In 2002, Mr. Oussou returned to the Ivory Coast in order to pursue a doctorate in sociology. Just after his return home, on 19 September 2002, a civil war broke out in the Ivory Coast.
Kouame Remi has lived through the dangers of war and the sad decline of his country that used to be, by far, the most prosperous in the sub-region prior to the onset of the conflict. His country is currently divided into two. Although most of the violent fighting ended in 2004, the situation in the Ivory Coast remains tense today. The United Nations has established a peace force called the UNOCI (United Nations Operation in the Ivory Coast) that maintains the current stalemate.

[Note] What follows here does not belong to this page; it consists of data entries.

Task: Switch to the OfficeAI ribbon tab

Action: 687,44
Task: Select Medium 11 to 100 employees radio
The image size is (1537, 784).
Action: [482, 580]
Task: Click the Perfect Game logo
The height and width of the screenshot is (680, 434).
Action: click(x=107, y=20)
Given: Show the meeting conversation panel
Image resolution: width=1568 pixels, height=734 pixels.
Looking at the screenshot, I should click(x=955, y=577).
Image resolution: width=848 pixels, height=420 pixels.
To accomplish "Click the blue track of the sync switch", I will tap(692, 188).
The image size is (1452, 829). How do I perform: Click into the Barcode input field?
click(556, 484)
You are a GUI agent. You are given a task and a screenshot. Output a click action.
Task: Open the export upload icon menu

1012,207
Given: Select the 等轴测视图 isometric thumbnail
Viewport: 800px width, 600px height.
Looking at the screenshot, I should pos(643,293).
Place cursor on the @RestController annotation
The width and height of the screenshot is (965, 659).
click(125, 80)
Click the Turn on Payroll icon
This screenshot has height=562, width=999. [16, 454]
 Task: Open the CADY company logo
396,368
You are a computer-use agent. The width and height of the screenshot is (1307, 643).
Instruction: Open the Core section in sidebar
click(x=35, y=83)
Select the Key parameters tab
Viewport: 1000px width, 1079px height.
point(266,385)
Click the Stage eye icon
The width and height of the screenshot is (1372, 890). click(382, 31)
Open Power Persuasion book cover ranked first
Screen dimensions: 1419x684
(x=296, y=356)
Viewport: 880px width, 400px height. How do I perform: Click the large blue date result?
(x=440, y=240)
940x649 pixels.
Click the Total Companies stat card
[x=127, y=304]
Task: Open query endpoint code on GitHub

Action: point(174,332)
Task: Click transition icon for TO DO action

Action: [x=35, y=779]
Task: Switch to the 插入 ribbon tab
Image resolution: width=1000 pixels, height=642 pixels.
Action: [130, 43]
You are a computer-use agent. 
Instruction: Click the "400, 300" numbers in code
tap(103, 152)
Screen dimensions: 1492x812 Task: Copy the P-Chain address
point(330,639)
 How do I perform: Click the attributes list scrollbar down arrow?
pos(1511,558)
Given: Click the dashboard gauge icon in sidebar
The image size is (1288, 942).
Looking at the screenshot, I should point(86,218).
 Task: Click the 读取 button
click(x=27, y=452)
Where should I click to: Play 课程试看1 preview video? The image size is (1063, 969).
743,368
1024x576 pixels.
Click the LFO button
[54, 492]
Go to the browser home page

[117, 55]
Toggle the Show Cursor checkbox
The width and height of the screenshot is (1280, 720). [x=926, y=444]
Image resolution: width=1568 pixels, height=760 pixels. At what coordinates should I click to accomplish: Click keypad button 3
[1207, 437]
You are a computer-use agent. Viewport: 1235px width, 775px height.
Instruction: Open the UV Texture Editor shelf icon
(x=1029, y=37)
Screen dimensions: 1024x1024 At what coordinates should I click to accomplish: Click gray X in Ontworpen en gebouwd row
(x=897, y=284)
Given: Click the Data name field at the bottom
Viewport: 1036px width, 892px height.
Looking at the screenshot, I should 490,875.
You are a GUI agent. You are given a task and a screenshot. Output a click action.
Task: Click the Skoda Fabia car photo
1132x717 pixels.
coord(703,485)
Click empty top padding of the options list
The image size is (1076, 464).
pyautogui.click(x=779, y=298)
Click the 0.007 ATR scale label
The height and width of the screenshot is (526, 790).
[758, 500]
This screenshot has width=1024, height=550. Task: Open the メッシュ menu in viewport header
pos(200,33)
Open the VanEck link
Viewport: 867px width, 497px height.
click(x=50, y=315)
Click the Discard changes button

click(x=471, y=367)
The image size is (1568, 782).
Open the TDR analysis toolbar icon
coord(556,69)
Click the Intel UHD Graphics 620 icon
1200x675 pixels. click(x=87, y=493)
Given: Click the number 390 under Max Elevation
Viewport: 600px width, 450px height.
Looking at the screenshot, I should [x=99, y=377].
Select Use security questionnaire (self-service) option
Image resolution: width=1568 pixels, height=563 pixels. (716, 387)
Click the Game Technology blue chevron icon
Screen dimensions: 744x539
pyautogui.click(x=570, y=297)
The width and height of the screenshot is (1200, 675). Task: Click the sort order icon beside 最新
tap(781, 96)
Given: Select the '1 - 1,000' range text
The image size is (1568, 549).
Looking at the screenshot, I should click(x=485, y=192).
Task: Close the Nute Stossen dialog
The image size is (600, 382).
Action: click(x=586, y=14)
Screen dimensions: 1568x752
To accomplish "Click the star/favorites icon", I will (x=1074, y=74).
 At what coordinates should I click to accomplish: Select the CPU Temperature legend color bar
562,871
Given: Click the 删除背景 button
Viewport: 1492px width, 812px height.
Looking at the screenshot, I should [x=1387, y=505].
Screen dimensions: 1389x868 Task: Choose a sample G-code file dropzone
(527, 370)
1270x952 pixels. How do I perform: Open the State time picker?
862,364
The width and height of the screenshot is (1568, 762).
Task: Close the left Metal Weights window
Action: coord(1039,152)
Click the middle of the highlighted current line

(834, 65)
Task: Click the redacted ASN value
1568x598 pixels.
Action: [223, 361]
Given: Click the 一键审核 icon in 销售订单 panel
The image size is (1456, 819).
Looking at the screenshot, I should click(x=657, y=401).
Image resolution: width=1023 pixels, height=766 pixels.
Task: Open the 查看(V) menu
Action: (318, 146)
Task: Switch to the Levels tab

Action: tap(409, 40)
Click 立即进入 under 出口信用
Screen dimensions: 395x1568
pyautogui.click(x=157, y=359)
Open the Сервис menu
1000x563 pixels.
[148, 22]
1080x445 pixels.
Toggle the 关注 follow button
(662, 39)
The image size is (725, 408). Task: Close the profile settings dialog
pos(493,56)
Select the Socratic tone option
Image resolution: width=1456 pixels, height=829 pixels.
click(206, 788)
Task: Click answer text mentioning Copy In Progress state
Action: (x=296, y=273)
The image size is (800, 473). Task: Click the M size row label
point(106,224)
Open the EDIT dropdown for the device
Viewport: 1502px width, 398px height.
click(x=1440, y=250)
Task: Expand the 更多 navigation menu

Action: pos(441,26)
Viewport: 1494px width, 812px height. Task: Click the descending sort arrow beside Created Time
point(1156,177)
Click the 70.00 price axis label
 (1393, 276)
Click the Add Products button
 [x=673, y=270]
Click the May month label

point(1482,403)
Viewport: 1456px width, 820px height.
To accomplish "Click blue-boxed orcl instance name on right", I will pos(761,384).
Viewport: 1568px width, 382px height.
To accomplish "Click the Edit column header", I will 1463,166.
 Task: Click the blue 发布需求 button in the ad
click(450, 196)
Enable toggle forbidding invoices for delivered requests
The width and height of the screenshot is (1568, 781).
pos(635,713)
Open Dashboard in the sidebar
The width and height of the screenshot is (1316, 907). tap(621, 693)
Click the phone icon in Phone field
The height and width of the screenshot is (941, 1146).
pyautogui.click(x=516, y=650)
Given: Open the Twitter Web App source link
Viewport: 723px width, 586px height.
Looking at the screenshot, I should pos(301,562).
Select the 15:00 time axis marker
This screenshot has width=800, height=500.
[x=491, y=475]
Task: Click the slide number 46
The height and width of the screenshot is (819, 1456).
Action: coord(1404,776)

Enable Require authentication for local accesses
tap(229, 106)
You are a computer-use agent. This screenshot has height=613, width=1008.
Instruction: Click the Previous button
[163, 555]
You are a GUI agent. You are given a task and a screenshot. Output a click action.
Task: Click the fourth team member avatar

As with most people in the Ivory Coast, Kouame Remi's life has been seriously disrupted by the conflict in his country. However, he has the tenacity and courage of a true survivor. Despite the frequent closures at the National University at Cocody, Mr. Oussou, under the direction of Professor Seri Dedy, finished writing and submitted his doctoral thesis in sociology in 2006 and is currently waiting to defend it.
Mr. Oussou is a consultant for both development project design and management, and for workplace computer systems. He is also a freelance translator, serves as an online volunteer for the United Nations and for NABUUR, is the immediate past president of the "Voice of America Club" in the Ivory Coast and mentors several undergraduate students majoring in sociology.
Mr. Oussou's specialty is rural sociology. He is the author of several articles and scholarly papers on topics that include: unionism in private transportation companies; multi-party politics in the Ivory Coast; the attitudes and perceptions of the Ayaou People of the Ivory Coast towards illness and health; disabled people's access to employment in the Ivory Coast; and the determinants of child labor in the rural areas of the Ivory Coast.
Kouame Remi's participation in the peace studies program marks a number of Rotary firsts. He is the first Ivorian, the first polio survivor, and indeed, the first participant from any French speaking country in Africa to participate in the Rotary Peace Center Fellowship program.
While at the Rotary Peace Center at the International Christian University in Tokyo, Mr. Oussou will work towards a Masters Degree in Peace Studies, and hopes to focus his research on the role of the United Nations in peace keeping operations in African conflicts.
Kouame Remi Oussou aspires to continue publishing, to become a Rotarian, and to obtain employment at the Directorate of Peacekeeping Operations at the United Nations after his studies.
"Hope lies in dreams, in imagination and in the courage of those who dare to make dreams into reality."